Look through the data below and, wherever a line carries the word "computer", please copy that line.

━━━━━ RECORDS SUPPLIED

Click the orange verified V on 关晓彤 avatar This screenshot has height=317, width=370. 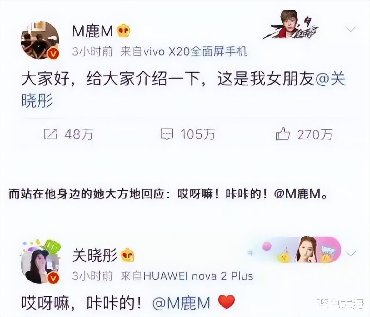coord(53,278)

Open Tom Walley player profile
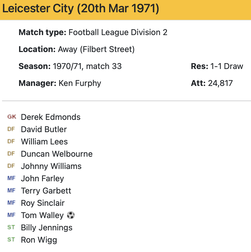[x=42, y=215]
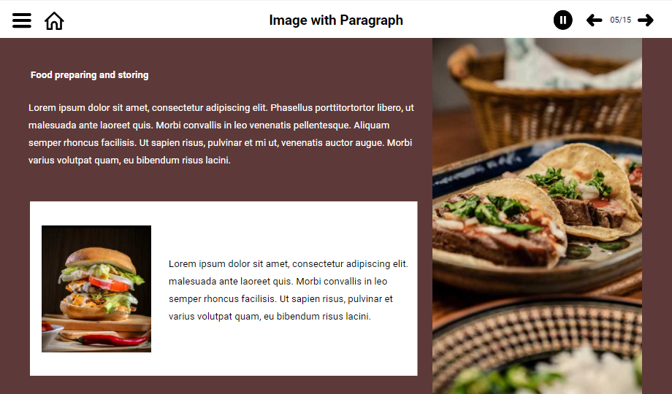Click the maroon strip right of the photo
This screenshot has width=672, height=394.
[657, 216]
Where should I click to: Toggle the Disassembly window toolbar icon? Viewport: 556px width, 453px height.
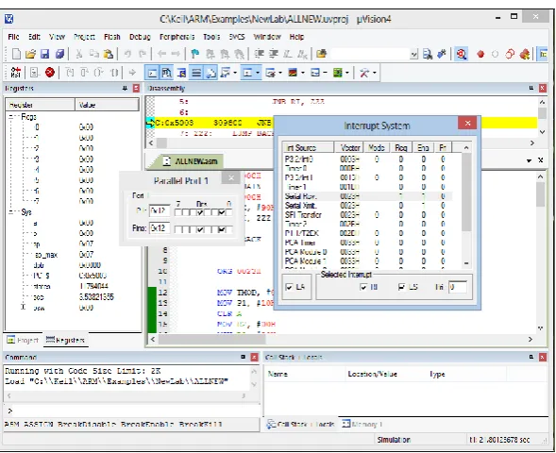(x=166, y=73)
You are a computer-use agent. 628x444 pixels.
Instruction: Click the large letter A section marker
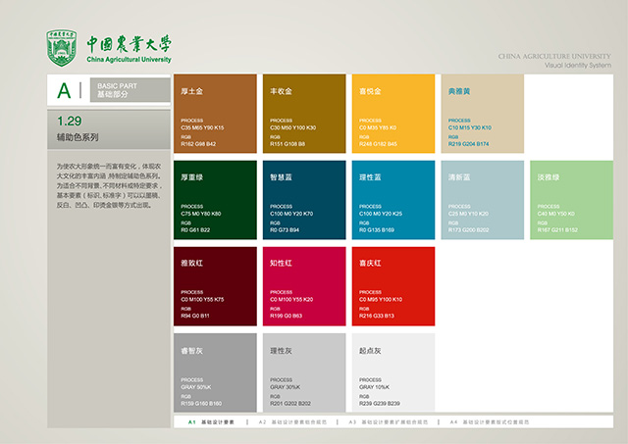tap(65, 91)
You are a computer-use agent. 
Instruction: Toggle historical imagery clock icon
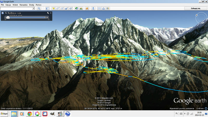click(x=77, y=8)
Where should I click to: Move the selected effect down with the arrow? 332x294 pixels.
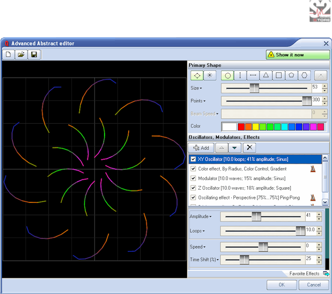235,147
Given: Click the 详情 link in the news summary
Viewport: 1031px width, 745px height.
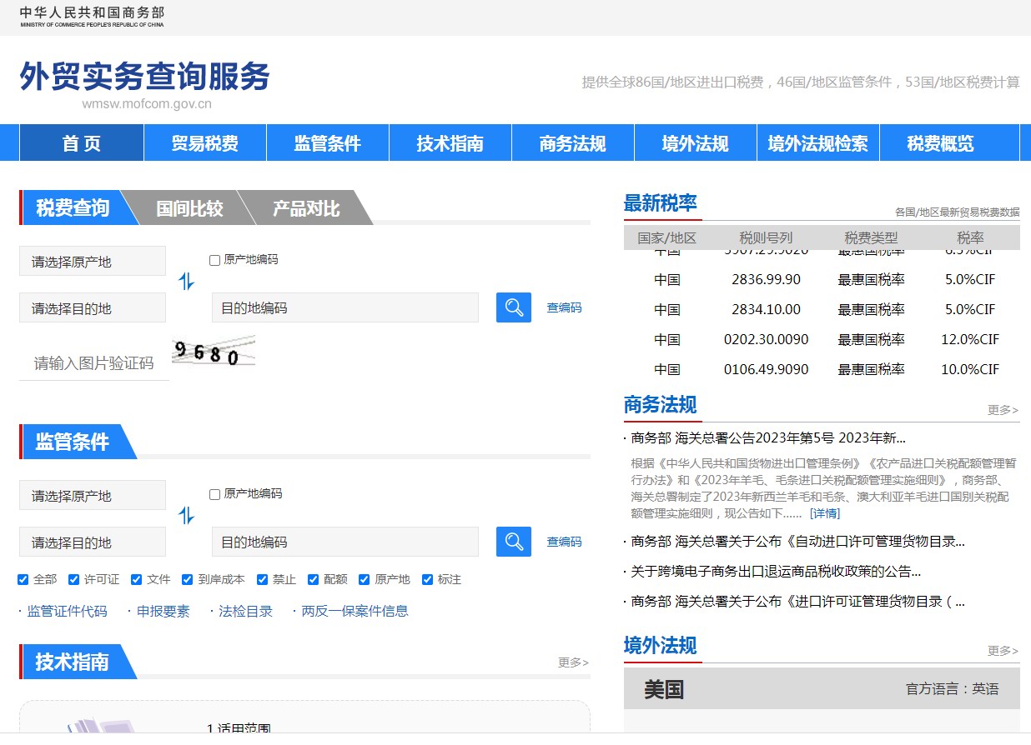Looking at the screenshot, I should point(825,513).
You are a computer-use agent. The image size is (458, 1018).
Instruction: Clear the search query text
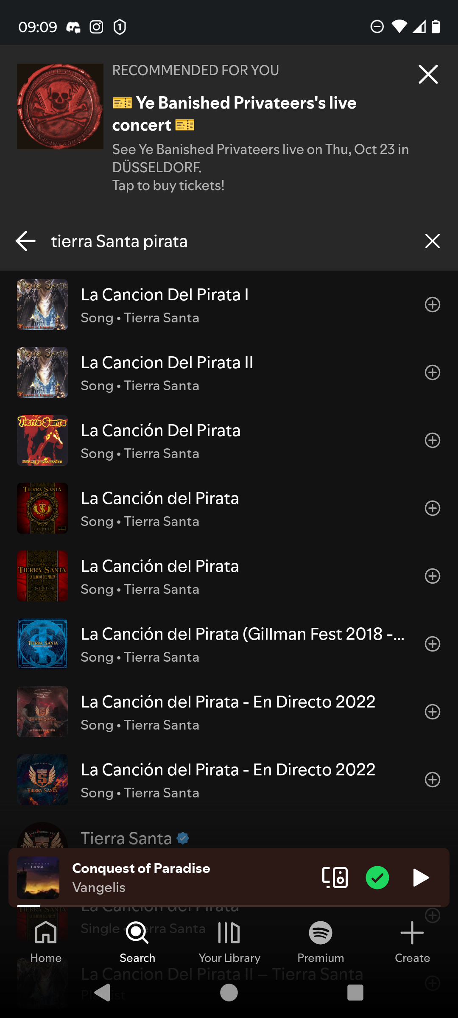(432, 241)
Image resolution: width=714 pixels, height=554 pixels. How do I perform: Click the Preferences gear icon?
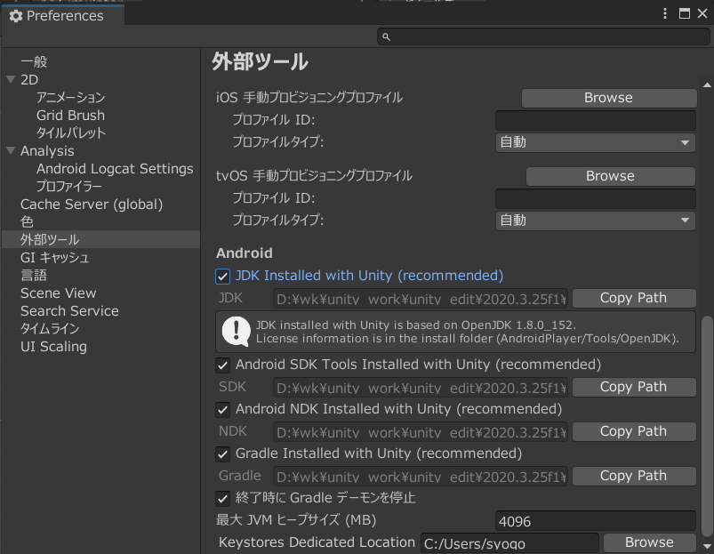(x=16, y=16)
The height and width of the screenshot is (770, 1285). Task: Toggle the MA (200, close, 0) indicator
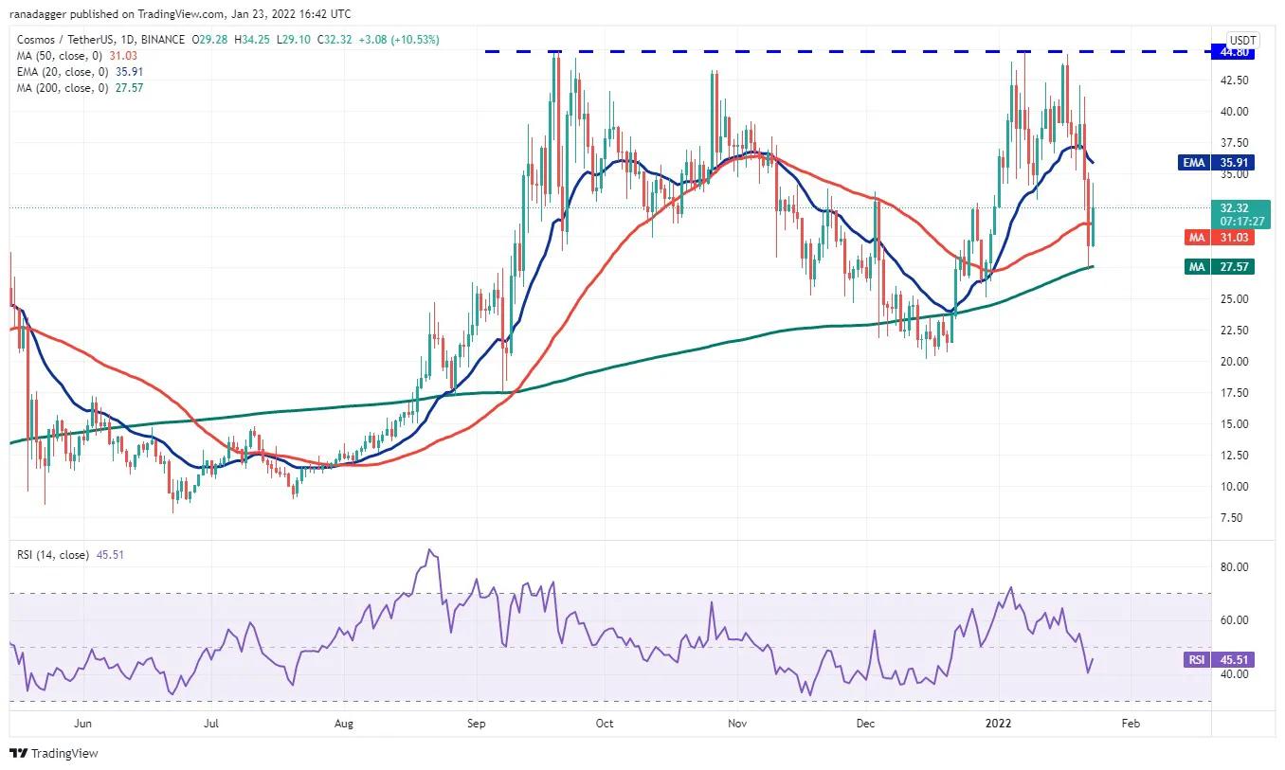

━━━━━━━━━━

**TASK OUTPUT:**
You are a computer-use agent. 628x444 pixels.
You are a computer-use agent. 
You are a computer-use agent. The image size is (458, 1018).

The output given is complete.